*** Provided text ***

The point matters for citation discipline. When Rekhaben is cited for the proposition that fraud-plus-knowledge is required for repudiation, the citation is misplaced — that proposition is Asha Goel's, and applies after the two-year line. When Rekhaben is cited for the proposition that prior-policy non-disclosure is material, the citation is squarely in point. The fraud-exception passages in Rekhaben operate as dicta — they are part of the doctrinal scaffolding that the judgment sets out, but they are not the operative ratio because the case did not require them to be applied.
The post-2015 amendment
The pre-2015 Section 45 architecture — under which Rekhaben was decided — was substantially altered by the Insurance Laws (Amendment) Act 2015. The amended provision tightens the insurer's position in two structural ways. First, the two-year window of free repudiation has been extended to three years — but the architecture of the window has been substantively altered: the insurer must now, even within the three-year window, justify the repudiation on grounds that meet a higher standard than the pre-2015 first-part architecture permitted. Second, after the three-year line, the insurer must establish not only that the misstatement was on a material matter and was fraudulent, but additionally that the insured would not have been insured — or would have been insured on materially different terms — had the truth been disclosed. The amendment substantially tilts the architecture in favour of the policyholder for the post-2015 policy line.
The Rekhaben judgment, decided in 2019 on a 2009 policy, was framed on the pre-2015 architecture and is binding for that line of policies. For post-2015 policies, Rekhaben's materiality reasoning continues to be available; its handling of the within-window repudiation must be read with the materially altered statutory architecture.
The doctrinal relationship to Asha Goel and Satwant Kaur
Rekhaben sits between LIC v. Asha Goel — see the Asha Goel digest — and Satwant Kaur Sandhu v. New India Assurance in the modern Indian life and health insurance non-disclosure architecture.
Asha Goel is the foundational authority on the burden-and-threshold test under the second part of Section 45 — the post-two-year architecture. Asha Goel establishes the triple-cumulative requirement of materiality, fraud and knowledge that applies after the two-year line, and ties the materiality assessment to the uberrima fides character of the insurance contract. The bench in Asha Goel — Kirpal and Mohapatra JJ, with Mohapatra J authoring — was at pains to emphasise that mere inaccuracy is not enough and that the burden of fraud rests heavily on the insurer.
Satwant Kaur — see the Satwant Kaur digest — is the mediclaim parallel. Satwant Kaur applies the prudent-insurer test of materiality to a mediclaim case in which the insured had concealed long-standing diabetes and hypertension. It crystallises the positive duty of disclosure on the insured — the affirmative duty to volunteer material facts within his exclusive knowledge — and rejects the "ask me and I shall tell" defence that mediclaim claimants had occasionally attempted to deploy.
Rekhaben operates within the same architecture but engages with a different category of fact. Asha Goel engages with concealed health conditions; Satwant Kaur engages with the same; Rekhaben engages with concealed prior policies. The three together supply the operational architecture for the modern Indian non-disclosure jurisprudence: prior-policy non-disclosure is material on the Rekhaben line; health-condition non-disclosure is material on the Satwant Kaur line; and the cumulative test for repudiation after the two-year (now three-year) line is governed by Asha Goel.

*** End of Provided text ***
*** Data excerpt ***

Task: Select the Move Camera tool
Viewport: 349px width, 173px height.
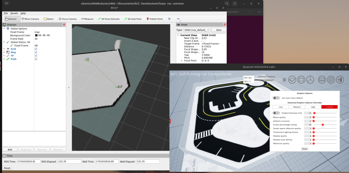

*** End of Data excerpt ***

> List of tasks
1. According to the text on the Rekhaben judgment, who authored the Asha Goel judgment?
2. Continue the text on the Rekhaben judgment and Section 45 non-disclosure from its last sentence.

> Replies
1. Mohapatra J authored it, sitting with Kirpal J.

2.
Mahaveer Sharma — the distinguish-and-tighten line
The most significant subsequent engagement with Rekhaben is the Supreme Court's 2025 ruling in Mahaveer Sharma v. Exide Life Insurance Co. Ltd., 2025 INSC 268. Mahaveer Sharma distinguishes Rekhaben on a fact-pattern that is increasingly common in the post-2015 Indian insurance market: the proposer disclosed a major existing policy but did not disclose certain minor further policies. The Court held that Rekhaben should not be read as imposing a doctrine of automatic-materiality on every undisclosed prior policy; the materiality assessment is contextual, and the non-disclosure of a minor policy where a major policy has been disclosed does not, without more, amount to a material suppression sufficient to vitiate the contract.
Mahaveer Sharma accordingly tightens the Rekhaben line: the materiality test applies, but the assessment is calibrated to the substantive impact on the underwriting decision rather than to a mechanical "any undisclosed policy is material" rule. The combined doctrinal architecture — Rekhaben on materiality of prior-policy non-disclosure, Mahaveer Sharma on the calibration of materiality where partial disclosure is made — supplies the working frame for the post-2025 Indian life-insurance repudiation practice.
What practitioners take from the judgment today
For life-insurance practitioners advising insurers on repudiation decisions, Rekhaben establishes two operational propositions. The first is that prior-policy non-disclosure is a doctrinally robust ground of repudiation within the first three years (post-2015) of a policy — the existence of prior insurance is material on both the proposal-form architecture and the aggregate-risk-concentration substantive footing. The second is that the within-window architecture under the pre-2015 Section 45 operated on materiality alone, without a fraud requirement; the post-2015 architecture has materially altered this, and the modern within-window repudiation must engage with the amended statutory tests rather than rely on a straightforward Rekhaben footing.
For practitioners advising policyholder claimants, Rekhaben is the authority that policyholder counsel must engage with, and Mahaveer Sharma is the calibrating authority on which proposer-favourable readings rest. The discipline is to characterise the non-disclosure as partial-and-non-material on the Mahaveer Sharma line, rather than attempt to engage the fraud-exception architecture which is, on Rekhaben's reading, irrelevant within the early-policy window.
For the consumer-protection forums and the NCDRC, Rekhaben operates as a doctrinal corrective to the appellate practice — particularly visible in the pre-2019 NCDRC line — of setting aside insurer repudiations on equity grounds without engaging with the substantive materiality architecture of Section 45. The judgment is a reminder that the uberrima fides character of the insurance contract is not displaced by the consumer-protection architecture; the substantive non-disclosure question continues to govern.
What the judgment did not decide
Three limits should be flagged.
First, the judgment does not engage in detail with the post-2015 Section 45 architecture. The amended provision had been in force for approximately four years by the date of the Rekhaben judgment, but the 2009 policy in dispute was governed by the pre-amendment text. The doctrinal engagement with the post-2015 architecture has had to develop in the subsequent line — Mahaveer Sharma being the most significant — and the Rekhaben judgment's direct application to post-2015 policies is a matter that requires careful framing.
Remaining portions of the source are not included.